- [THE PROBLEM]: Copy the data below verbatim, keeping every line and its order unchanged.

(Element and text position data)
———

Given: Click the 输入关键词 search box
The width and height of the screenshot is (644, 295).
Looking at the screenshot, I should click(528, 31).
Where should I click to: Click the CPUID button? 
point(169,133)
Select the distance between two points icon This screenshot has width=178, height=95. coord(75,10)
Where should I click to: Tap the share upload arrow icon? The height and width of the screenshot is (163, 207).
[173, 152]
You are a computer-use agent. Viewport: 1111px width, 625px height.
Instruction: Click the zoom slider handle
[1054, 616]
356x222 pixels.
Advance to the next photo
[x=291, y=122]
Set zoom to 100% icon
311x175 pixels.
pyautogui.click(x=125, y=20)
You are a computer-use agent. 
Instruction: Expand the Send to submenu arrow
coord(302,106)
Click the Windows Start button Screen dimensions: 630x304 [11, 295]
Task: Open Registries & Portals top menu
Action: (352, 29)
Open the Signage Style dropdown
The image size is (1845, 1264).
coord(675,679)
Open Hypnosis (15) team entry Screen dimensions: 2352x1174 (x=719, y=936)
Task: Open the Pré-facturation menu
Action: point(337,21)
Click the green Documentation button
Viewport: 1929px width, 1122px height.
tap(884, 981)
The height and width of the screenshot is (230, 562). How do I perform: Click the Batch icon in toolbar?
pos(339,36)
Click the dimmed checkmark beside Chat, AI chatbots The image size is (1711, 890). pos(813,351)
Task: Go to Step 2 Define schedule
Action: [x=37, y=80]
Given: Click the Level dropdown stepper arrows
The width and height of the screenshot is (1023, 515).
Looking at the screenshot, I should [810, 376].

———

- [RESULT OF THIS TASK]:
Given: Click the 输入关键词 search box
The width and height of the screenshot is (644, 295).
Looking at the screenshot, I should click(528, 31).
Where should I click to: Click the CPUID button? 
point(169,133)
Select the distance between two points icon This screenshot has width=178, height=95. coord(75,10)
Where should I click to: Tap the share upload arrow icon? The height and width of the screenshot is (163, 207).
[173, 152]
You are a computer-use agent. Viewport: 1111px width, 625px height.
Instruction: Click the zoom slider handle
[1054, 616]
356x222 pixels.
Advance to the next photo
[x=291, y=122]
Set zoom to 100% icon
311x175 pixels.
pyautogui.click(x=125, y=20)
You are a computer-use agent. 
Instruction: Expand the Send to submenu arrow
coord(302,106)
Click the Windows Start button Screen dimensions: 630x304 [11, 295]
Task: Open Registries & Portals top menu
Action: (352, 29)
Open the Signage Style dropdown
The image size is (1845, 1264).
coord(675,679)
Open Hypnosis (15) team entry Screen dimensions: 2352x1174 (x=719, y=936)
Task: Open the Pré-facturation menu
Action: point(337,21)
Click the green Documentation button
Viewport: 1929px width, 1122px height.
tap(884, 981)
The height and width of the screenshot is (230, 562). How do I perform: Click the Batch icon in toolbar?
pos(339,36)
Click the dimmed checkmark beside Chat, AI chatbots The image size is (1711, 890). pos(813,351)
Task: Go to Step 2 Define schedule
Action: [x=37, y=80]
Given: Click the Level dropdown stepper arrows
The width and height of the screenshot is (1023, 515).
Looking at the screenshot, I should [810, 376].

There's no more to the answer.